Publicado

19:21


Meu conto ''Incidente no café Martinelli'' publicado no livro da Andross em homenagem á São Paulo, toda cinza, toda colorida.

Trecho:

- Mas eu disse a ela que ela ia morrer. Ela confiava em mim.
- Por que você disse isso? – ela perguntou largando sua xícara no balcão e o encarando.
Ele olhou para Ana e depois desviou o rosto, não agüentava por muito tempo. Tentou levantar a cabeça e falar direito com ela, fixou os olhos inexpressivos em qualquer coisa e acendeu outro cigarro.
- Eu disse para Helena há três anos que eu a machucaria, que eu não ia planejar ou desejar, mas eu a faria sofrer, como eu fazia com todos que amava e que também me amavam.
Ele viu a expressão de surpresa nada disfarçada dela e já esperava essa reação. Fugiu da visão daqueles olhos verdes dobrando de tamanho, de novo, e continuou.



E mais dois, publicados no Entrelinhas, também da Andross, uma antologia de contos e microcontos. "Até mesmo Lúcifer" e ''Minha moeda para o barqueiro"
http://www.livrariacultura.com.br/scripts/cultura/resenha/resenha.asp?nitem=2477460&sid=0113521721062621376378546&k5=21632CA1&uid=

Trechos:
Até mesmo Lúcifer

- Eu tenho aqui alguns contratos, que meus assistentes distribuirão.
Numa simetria de coreografia ágil, a assistente mulher estendeu um pôster. Naquele pôster não havia uma única imagem universal, era a imagem de Lúcifer, e cada um via ali em cima do nome de Lúcifer, um ser diferente. Cada um via seu padrão de beleza maior, inalcançável e perfeito.

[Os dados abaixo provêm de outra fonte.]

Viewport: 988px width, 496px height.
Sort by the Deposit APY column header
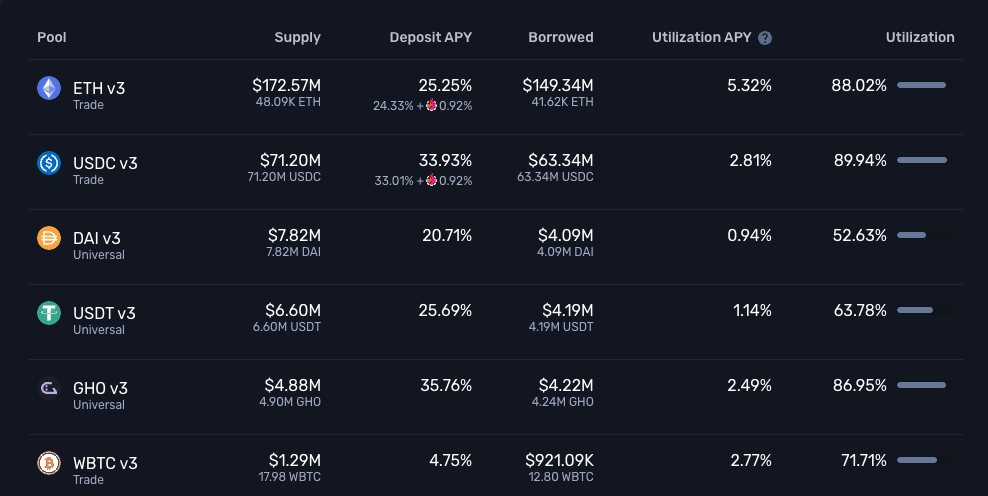point(430,38)
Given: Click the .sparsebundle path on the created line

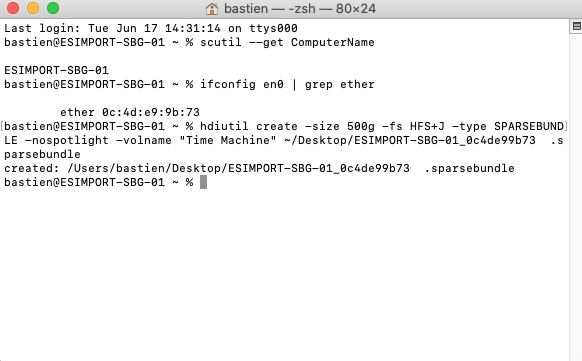Looking at the screenshot, I should tap(291, 168).
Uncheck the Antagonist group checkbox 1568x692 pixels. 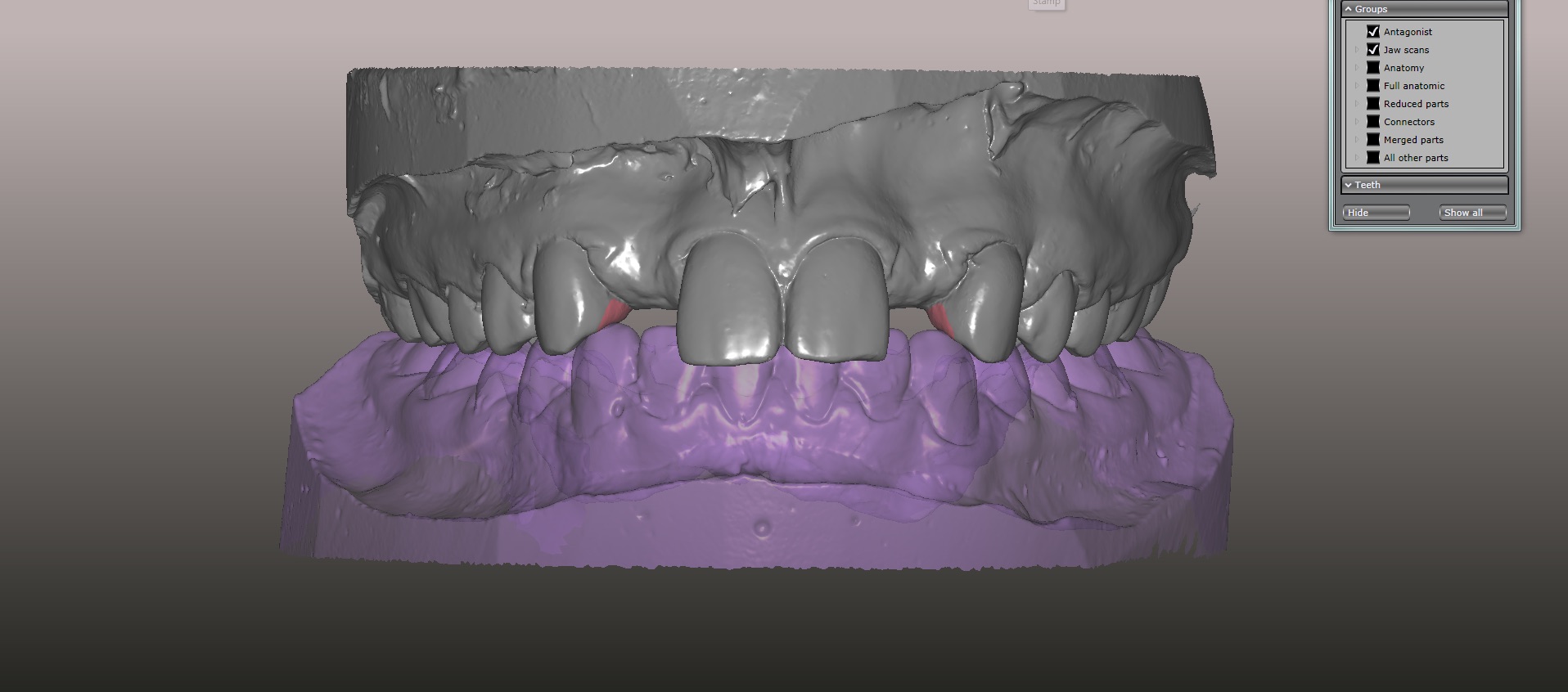(1373, 32)
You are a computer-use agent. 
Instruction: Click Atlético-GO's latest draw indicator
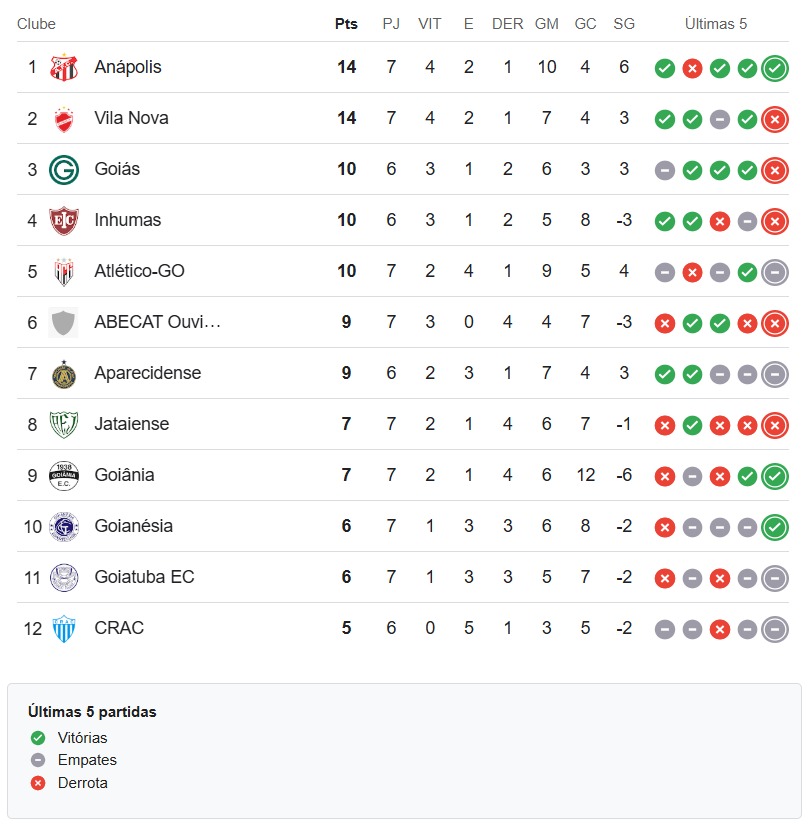[x=774, y=272]
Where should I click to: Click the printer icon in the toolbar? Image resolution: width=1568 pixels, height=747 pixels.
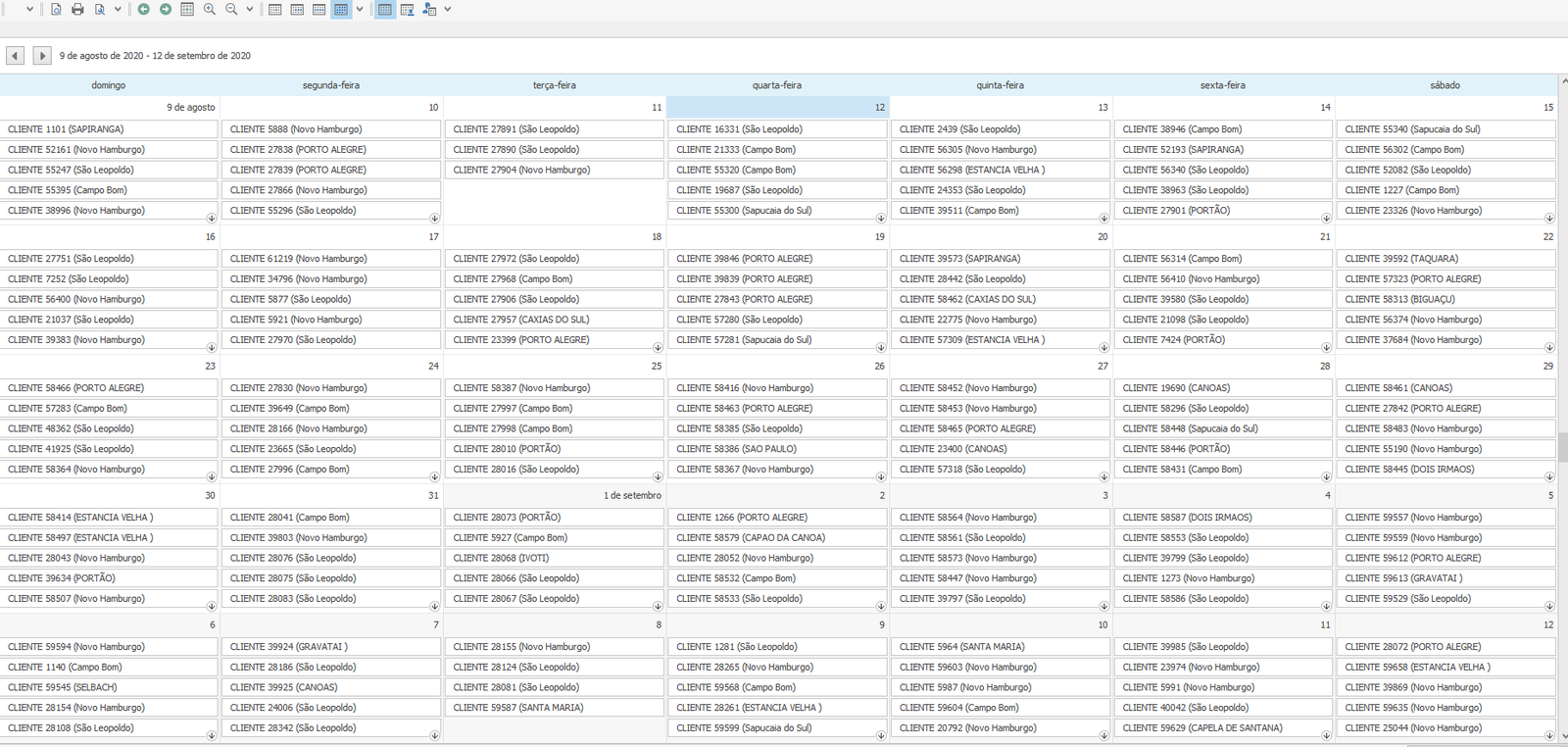point(77,10)
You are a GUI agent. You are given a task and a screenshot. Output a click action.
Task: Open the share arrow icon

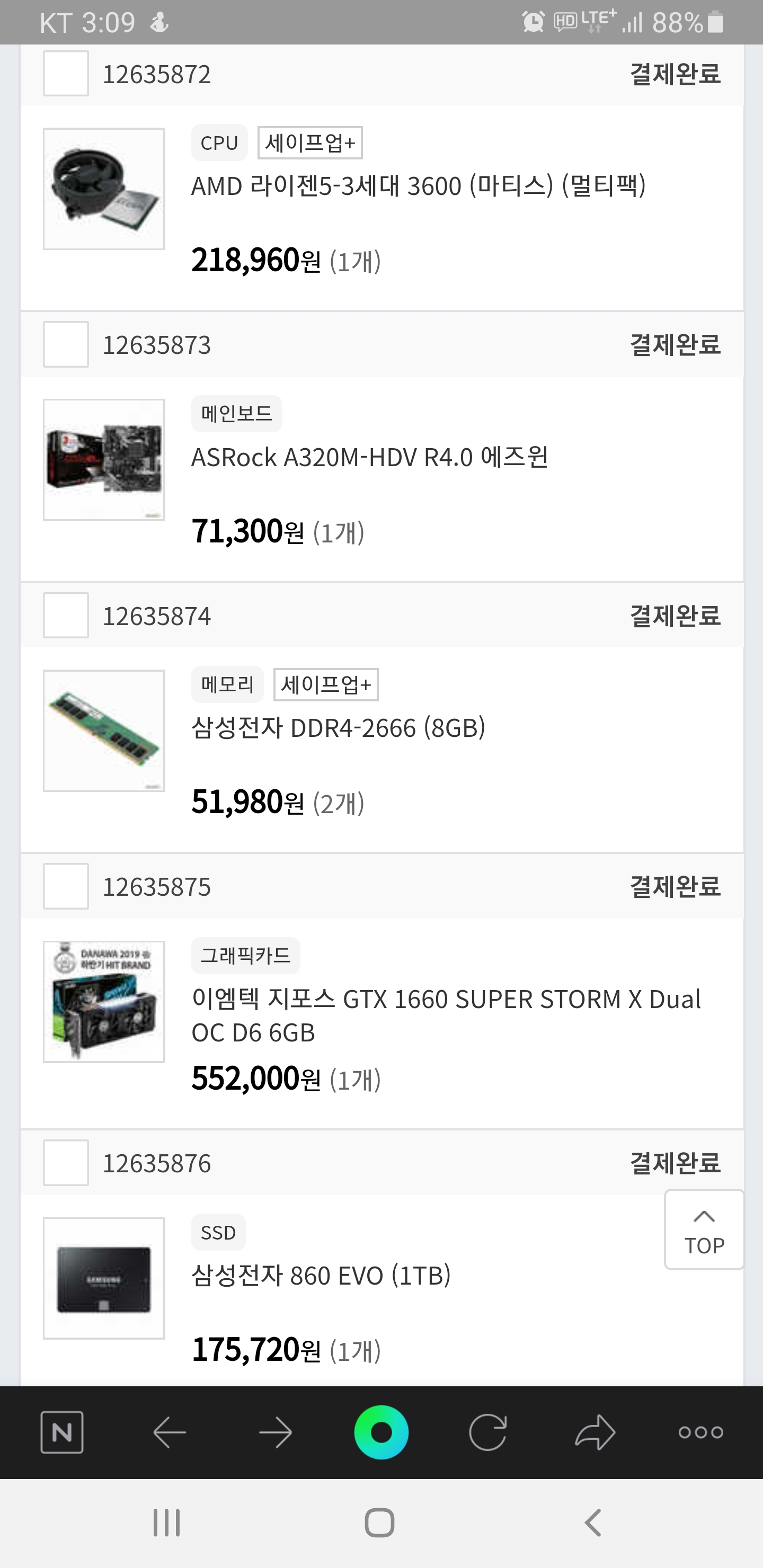click(595, 1432)
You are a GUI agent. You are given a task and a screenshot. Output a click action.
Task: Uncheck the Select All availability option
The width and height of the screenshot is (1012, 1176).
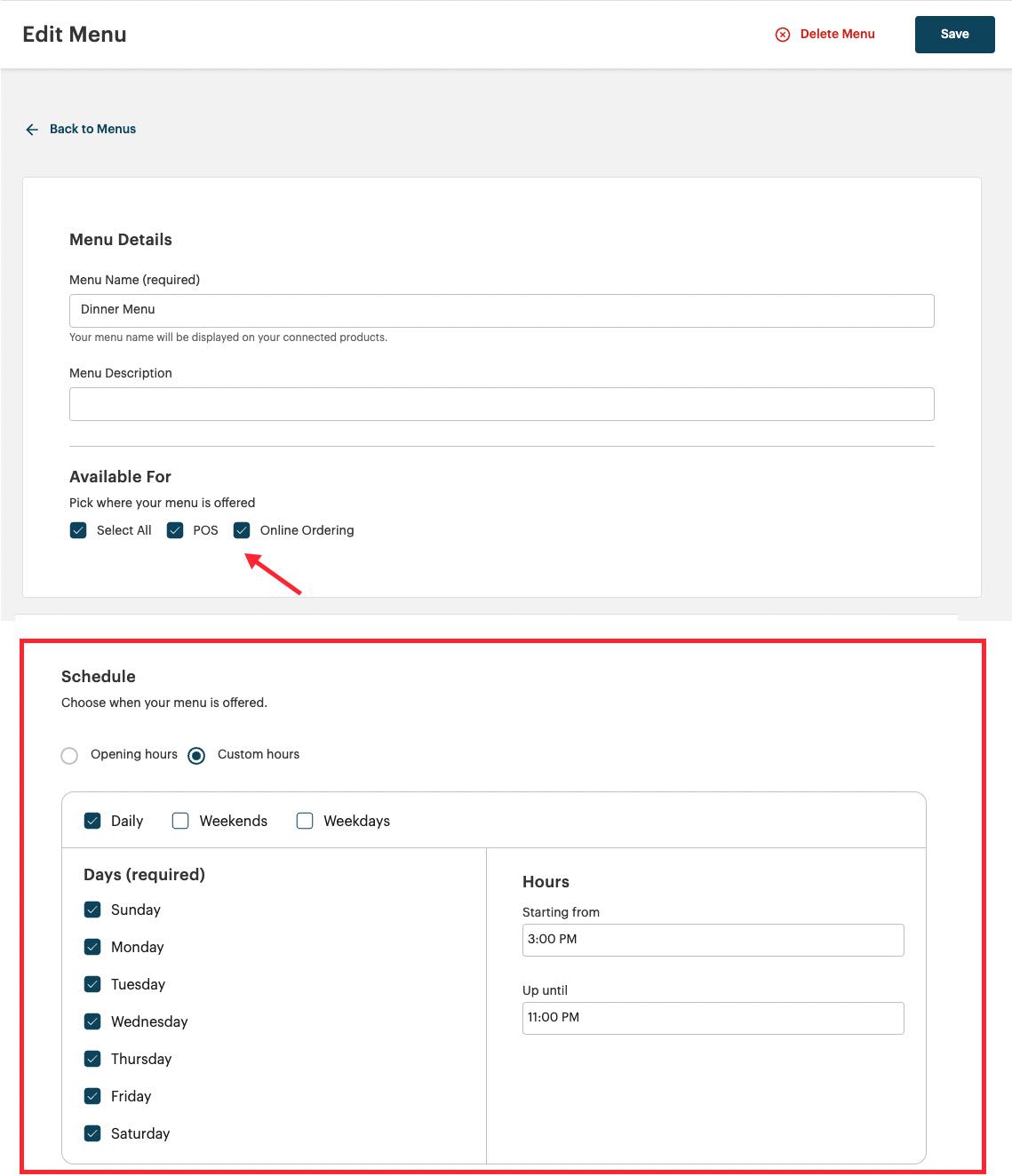coord(78,529)
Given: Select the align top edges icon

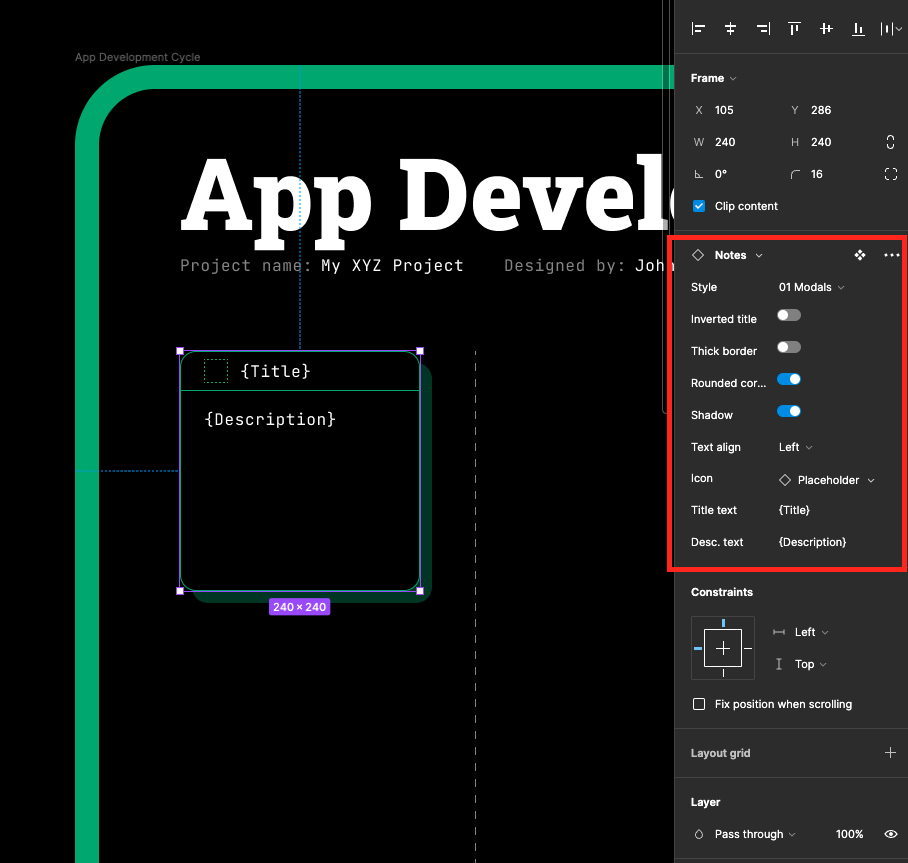Looking at the screenshot, I should [793, 28].
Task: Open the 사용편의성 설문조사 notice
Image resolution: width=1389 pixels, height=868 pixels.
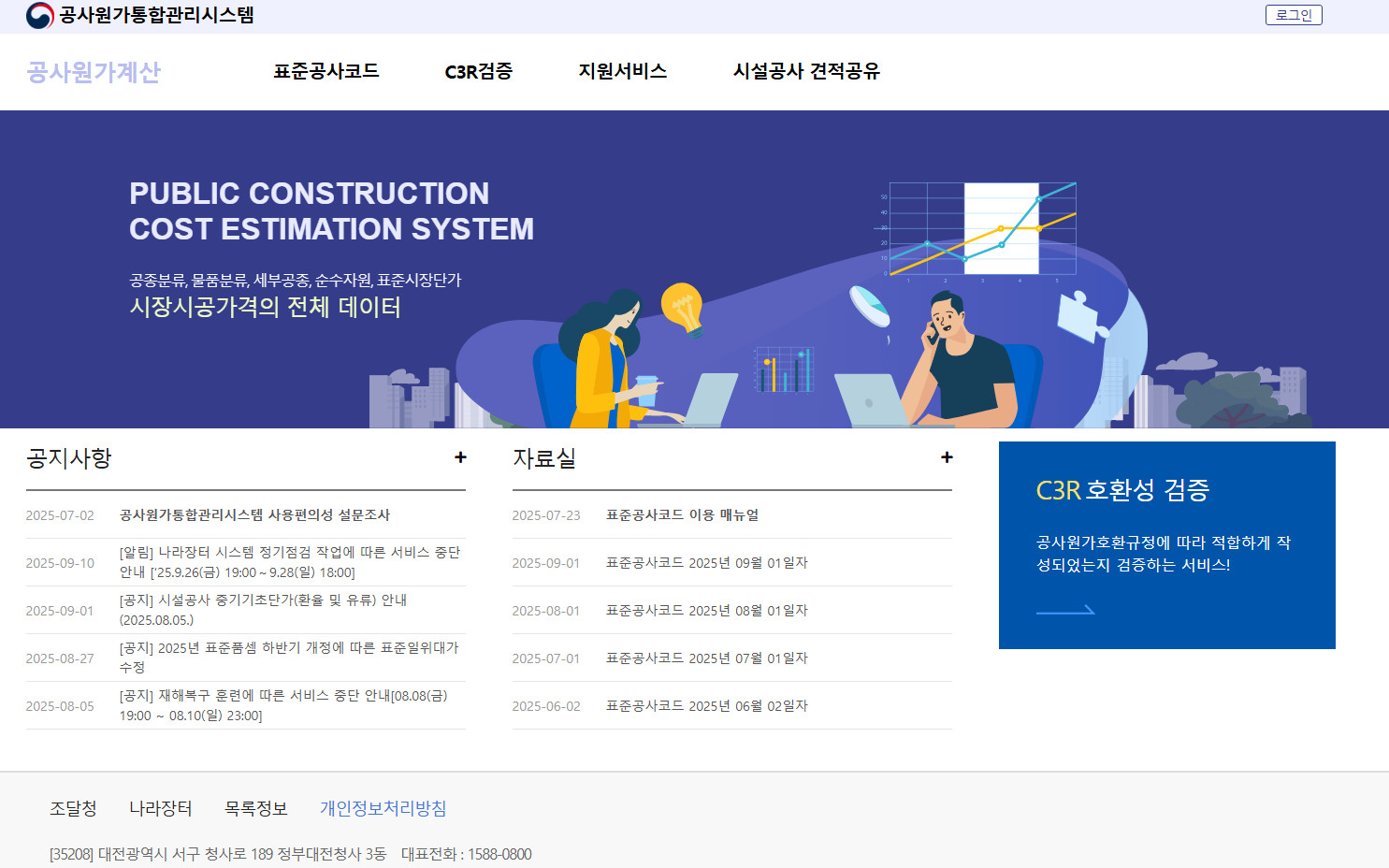Action: coord(256,514)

Minha moeda para o barqueiro

Ali, eu estava economizando minhas moedas para o barqueiro. Os gregos colocavam sobre os olhos de seus mortos duas moedas para o barqueiro que os levaria ao reino dos mortos através dos cinco rios de Hades. Estou dentro da realidade agora, e eu estava nela há algum tempo.